La Policía Científica junto al cadáver de Richi y su vehículo
La Policía Científica junto al cadáver de Richi y su vehículo - GUILLERMO NAVARRO

La noche sangrienta de los Miami: palizas, tiroteos, clubes nocturnos y tráfico de droga

Pasaron a ser la principal mafia de Madrid a convertirse en «una marca» del crimen usada para ganar poder

MADRIDActualizado:

Solo pronunciar su nombre en la noche madrileña bastaba como sentencia. Los Miami eran, desde los años 90, sinónimo de palizas, extorsiones, salvajes porteros y locales nocturnos donde se hacía y deshacía con impunidad y droga. Sobre todo, mucha droga. Su líder natural, hasta 2009, era Juan Carlos Peña Enano, quien fue detenido cuando bajaba de Navacerrada, en un control policial. Se hizo famoso cinco años antes, cuando, en el distrito de Chamartín, paró su Porsche y le descerrajaron tres tiros desde el vehículo que tenía a su lado, mientras esperaba a que cambiara a verde el semáforo. Se salvó de milagro.

Apodado el Cojo, fue entonces cuando más se le puso bajo la lupa policial, hasta su arresto en la sierra madrileña. Desde entonces, solo se ha sabido que quedó en libertad y que, en 2015 fue arrestado de nuevo. Esta vez, por tener más de 5.500 plantas de marihuana (junto a otras cinco personas) en una finca de Palencia.

El nombre de los Miami, sin embargo, volvió a resurgir con fuerza a raíz de la operación Colapso-Edén, en el otoño de 2011. Su entonces mayor capo era Álvaro López Tardón, siempre acompañado de su hermano Artemio. El primero cumple prisión por blanqueo de capitales en Florida pero está cada vez más cerca de volver a una cárcel española.

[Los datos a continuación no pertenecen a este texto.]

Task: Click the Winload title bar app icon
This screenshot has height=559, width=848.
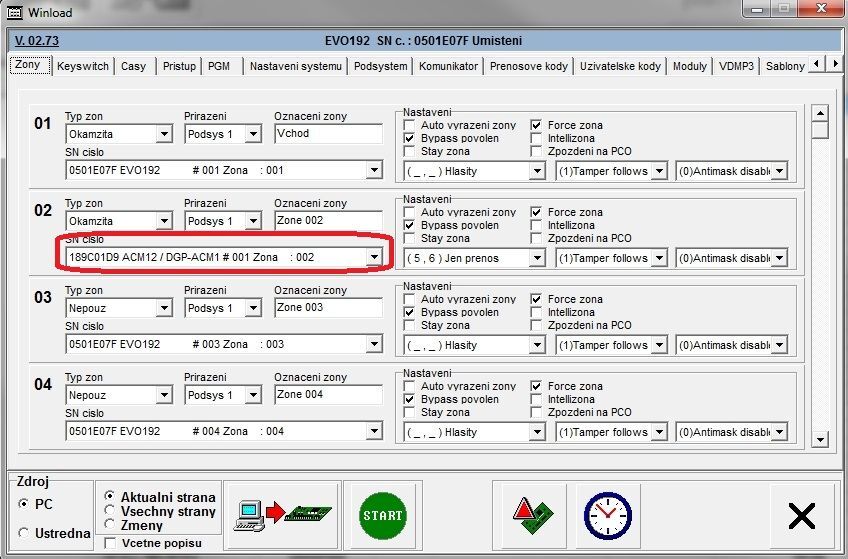Action: [14, 10]
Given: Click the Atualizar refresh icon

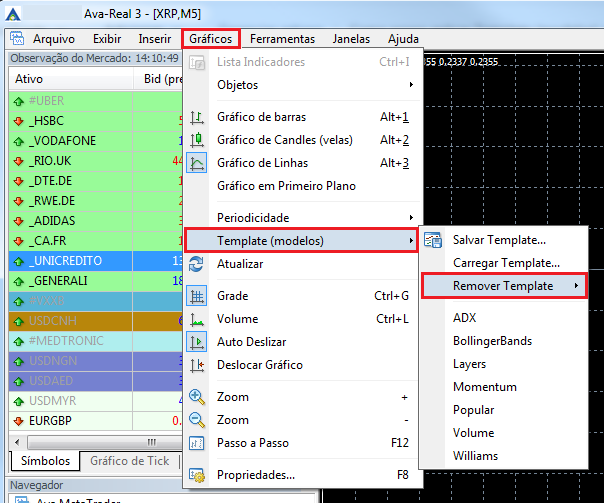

La Audiencia Nacional le reclama para ser juzgado por traer 7,5 toneladas de cocaína y defraudar 8,2 millones de euros al fisco, según la acusación.

Un dato para hacerse una ida del poder de estos dos hermanos: en su chalé de Conde Orgaz, una de las urbanizaciones más exclusivas de Madrid, la Policía Nacional encontró nada menos que 25 millones de euros en efectivo, envasados al vacío y enterrados. La UDEF cree que manejaron de 120 a 140 millones en el lustro comprendido entre 2006 y 2010. Álvaro ha sido sentenciado en EE.UU. a 150 años de cárcel, la mayor pena por blanqueo de la historia.

La fama de los Miami fue tal, que, pese a su desaparición como organización criminal, hay mafias que siguen utilizando su nombre como una «marca» del crimen. Es una manera de darse importancia y señalar un poder que aún no ha sido reeditado en el crimen organizado español.